Write out the data word for word, from the line with "The width and height of the screenshot is (1659, 933)." up to and including the line with "The width and height of the screenshot is (1074, 516).", leaving out the pictures.

**SUPPLIED DATA**
————————

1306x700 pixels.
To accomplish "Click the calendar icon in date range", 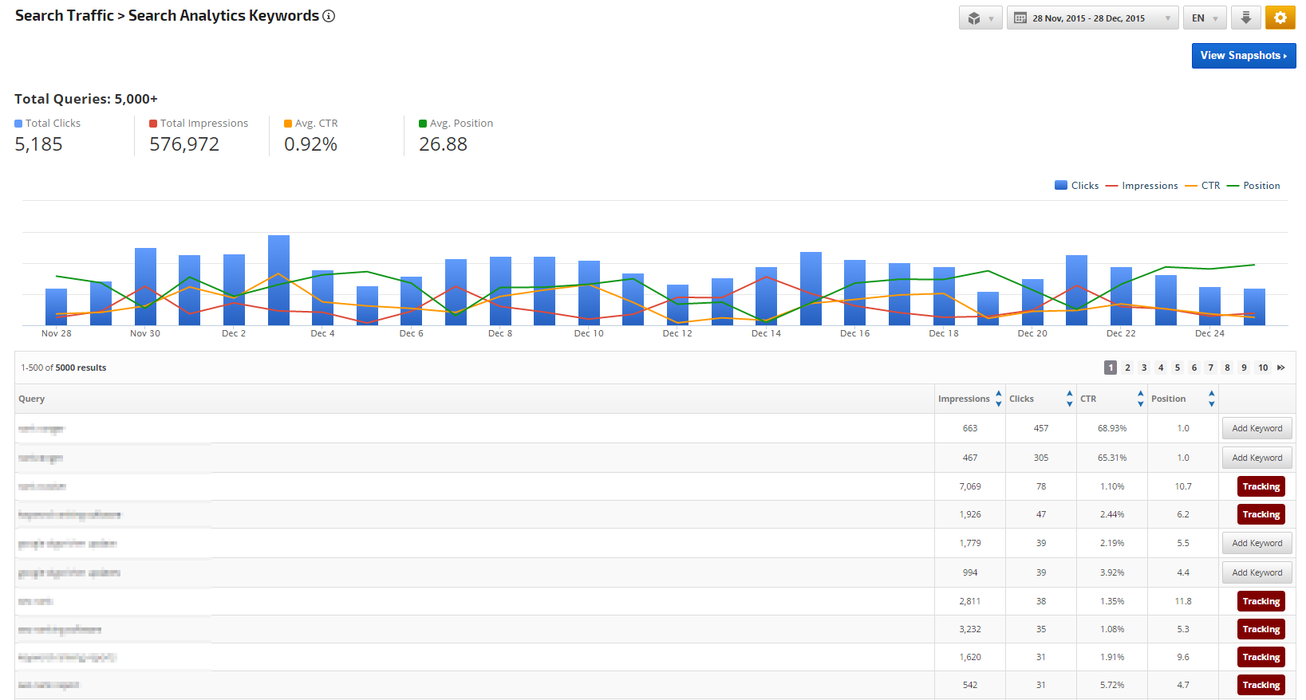I will (x=1020, y=18).
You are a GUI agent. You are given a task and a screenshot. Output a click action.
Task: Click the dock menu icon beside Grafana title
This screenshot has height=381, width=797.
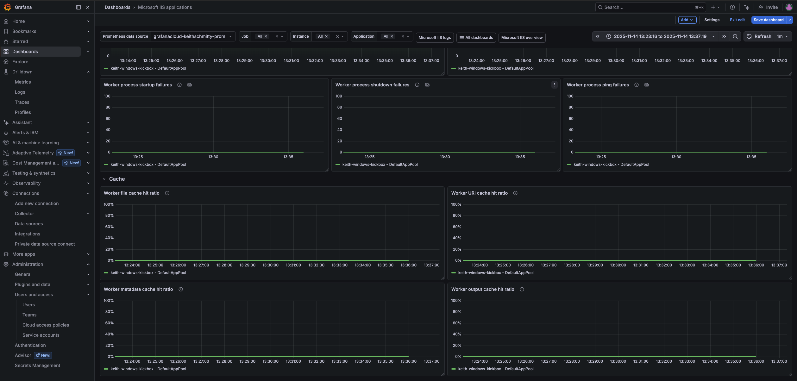click(x=78, y=7)
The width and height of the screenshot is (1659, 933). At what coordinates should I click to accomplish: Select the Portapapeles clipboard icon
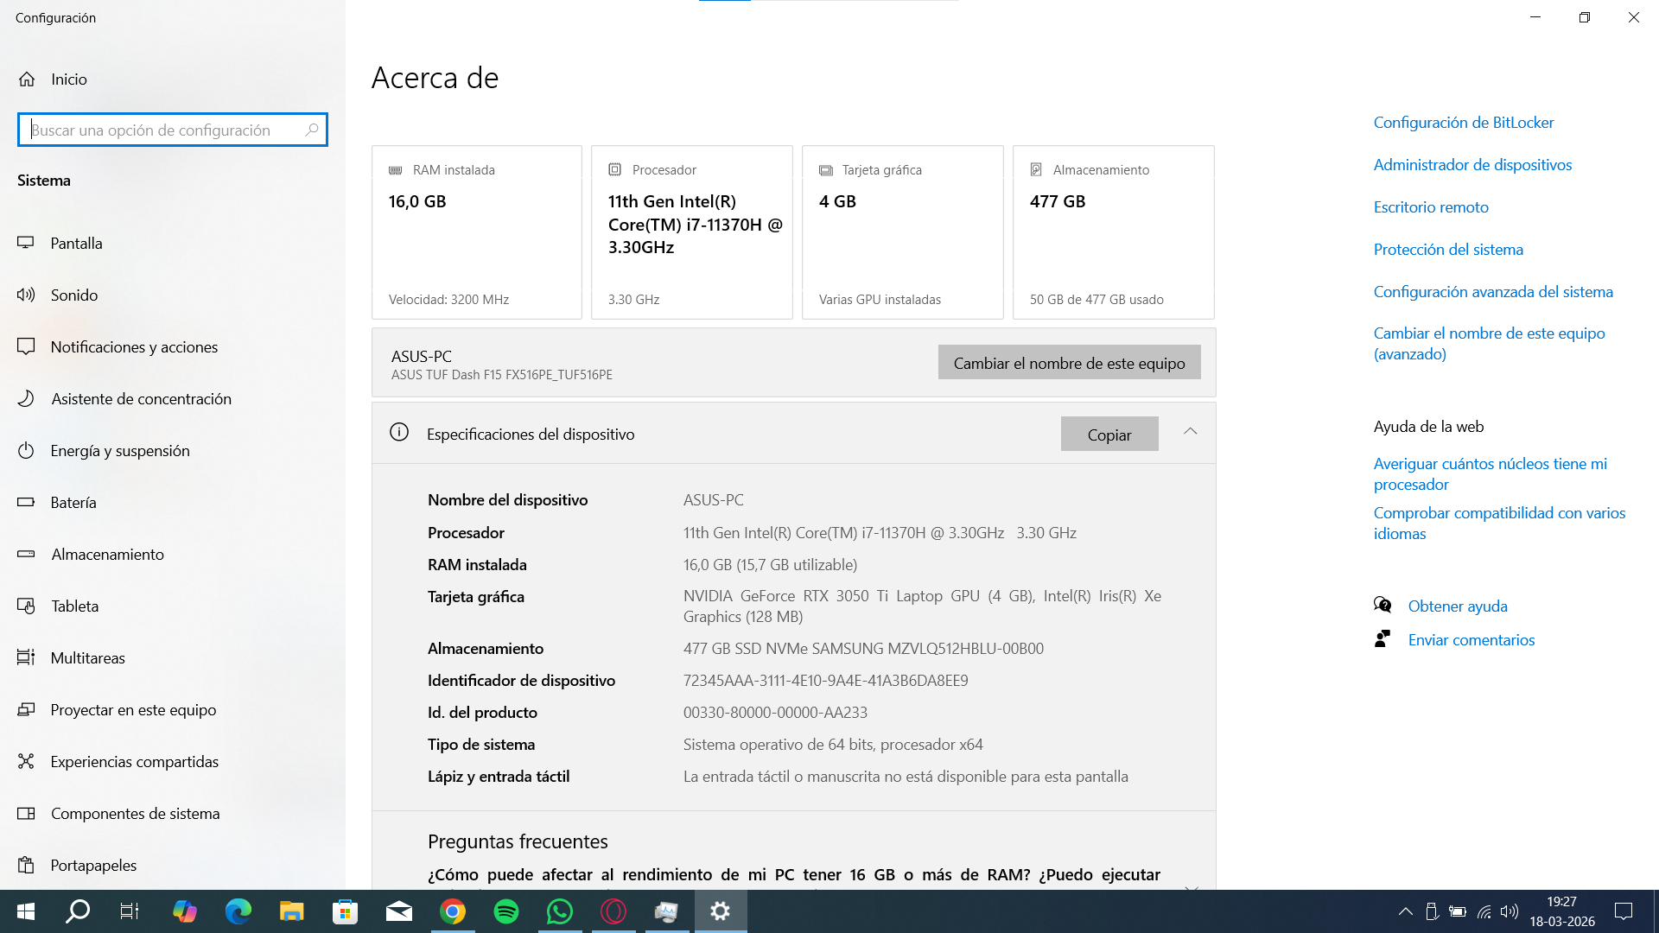point(26,865)
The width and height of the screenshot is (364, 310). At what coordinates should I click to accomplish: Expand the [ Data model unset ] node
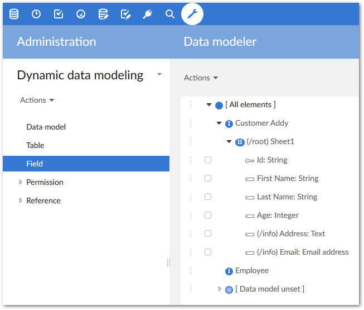tap(220, 289)
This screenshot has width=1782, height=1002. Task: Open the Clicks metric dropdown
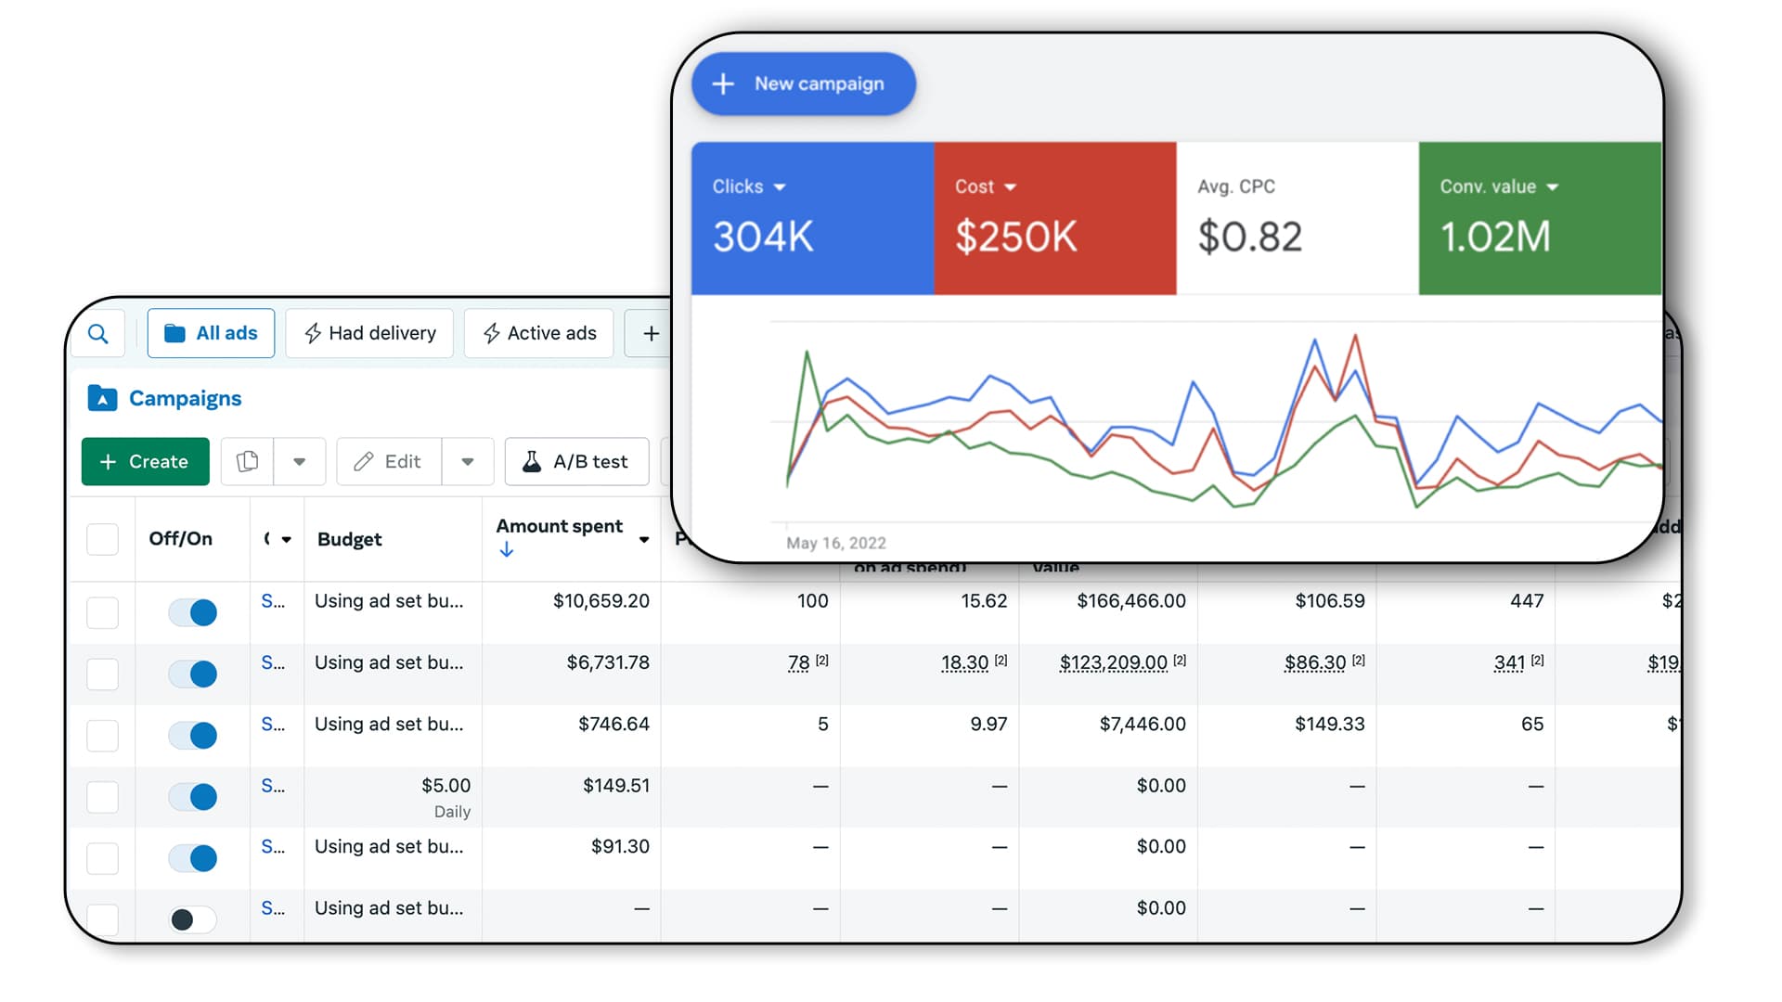pyautogui.click(x=780, y=187)
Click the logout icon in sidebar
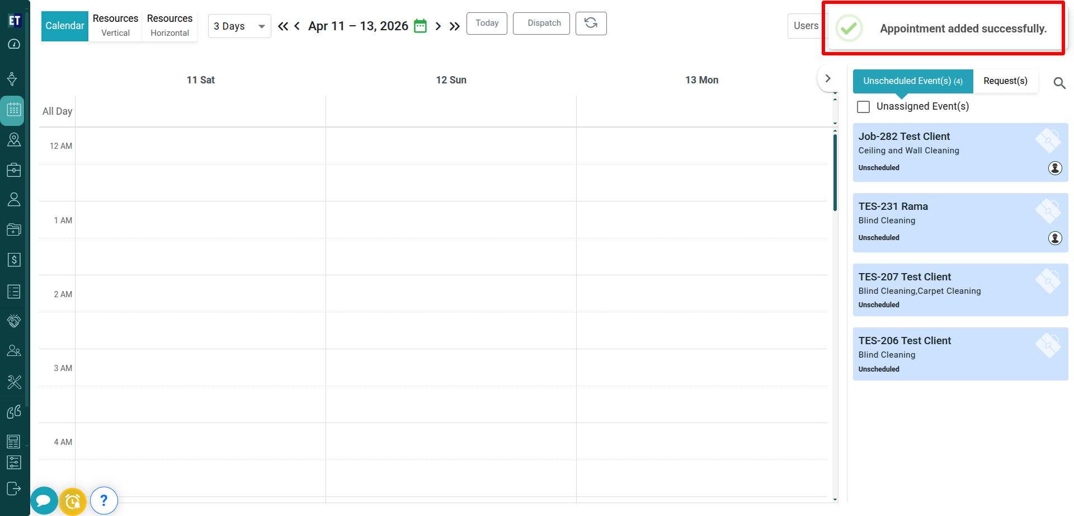The width and height of the screenshot is (1074, 516). [14, 489]
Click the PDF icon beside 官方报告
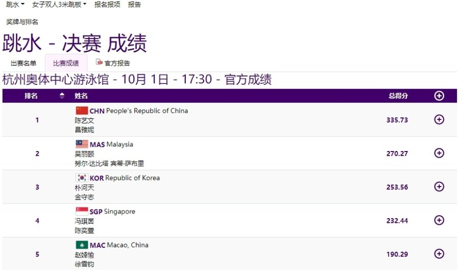Viewport: 458px width, 270px height. coord(99,63)
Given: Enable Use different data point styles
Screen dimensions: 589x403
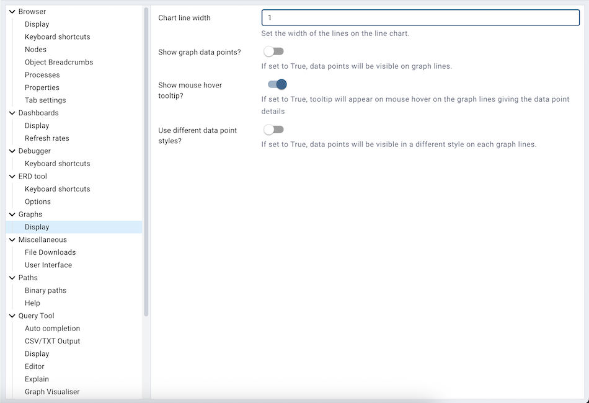Looking at the screenshot, I should pos(273,130).
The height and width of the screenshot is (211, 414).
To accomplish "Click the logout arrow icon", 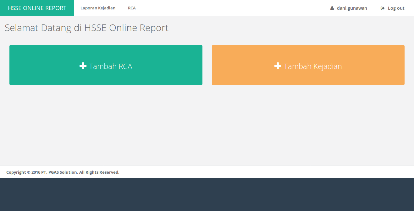I will tap(382, 8).
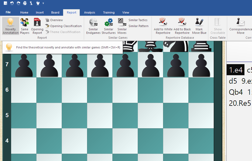Run Novelty Annotation
Image resolution: width=252 pixels, height=161 pixels.
coord(10,26)
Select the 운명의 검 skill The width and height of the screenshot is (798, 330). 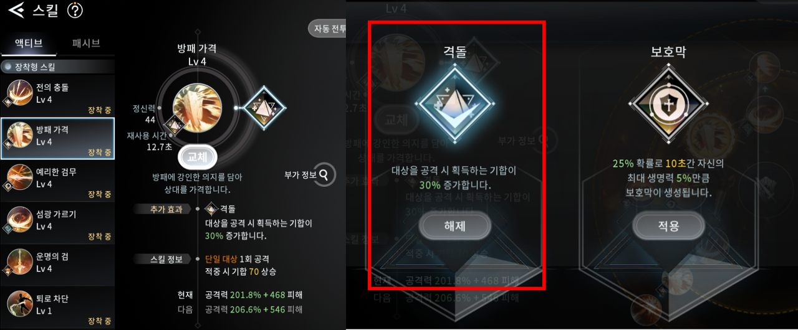tap(57, 265)
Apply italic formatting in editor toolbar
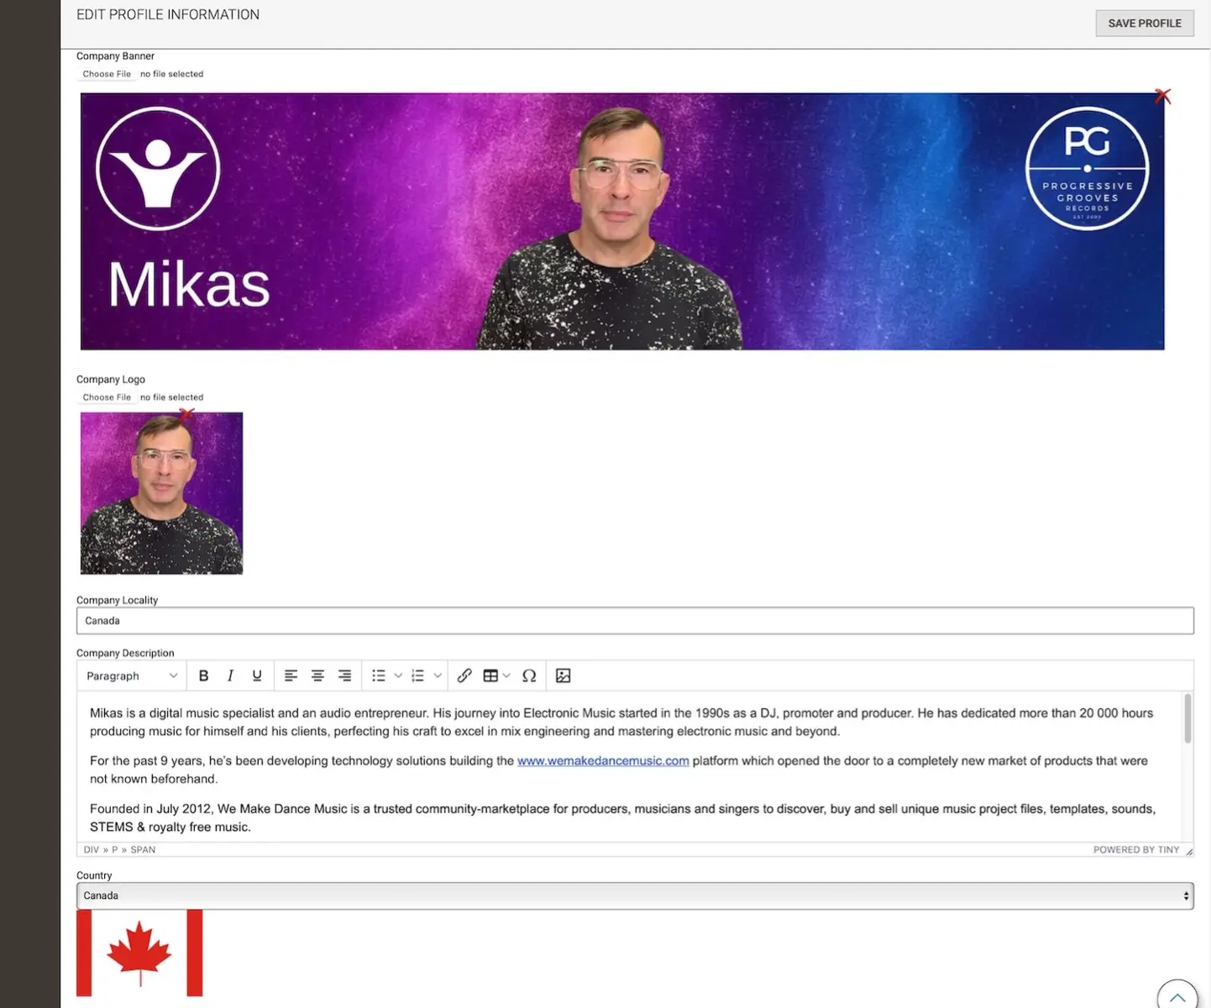The width and height of the screenshot is (1211, 1008). pyautogui.click(x=230, y=675)
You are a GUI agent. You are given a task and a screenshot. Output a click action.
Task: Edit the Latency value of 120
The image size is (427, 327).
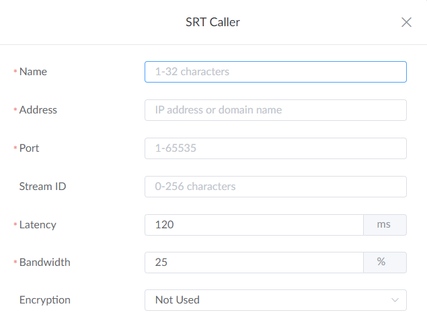pyautogui.click(x=254, y=225)
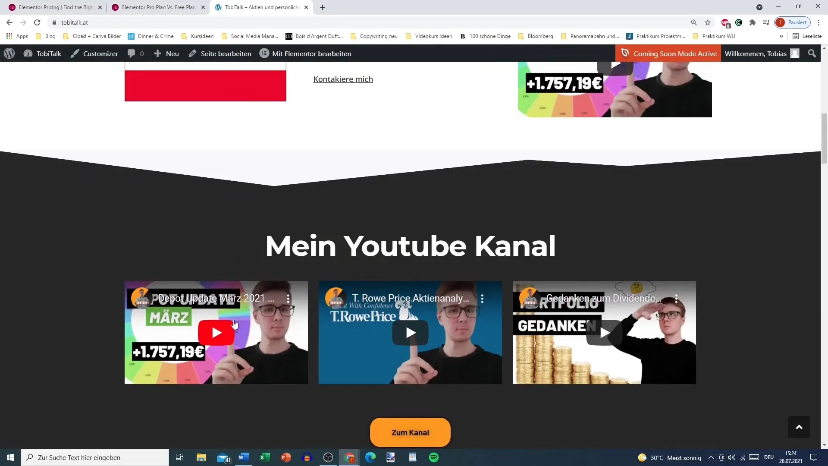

————————

**RESULT BELOW**
The width and height of the screenshot is (1659, 933). At what coordinates should I click to accomplish: Select the Portapapeles clipboard icon
point(26,865)
The width and height of the screenshot is (364, 310). At what coordinates should I click to accomplish: Expand the [ Data model unset ] node
tap(220, 289)
This screenshot has width=1782, height=1002. Task: Open the Clicks metric dropdown
pyautogui.click(x=780, y=187)
Click the logout icon in sidebar
The width and height of the screenshot is (1074, 516). [14, 489]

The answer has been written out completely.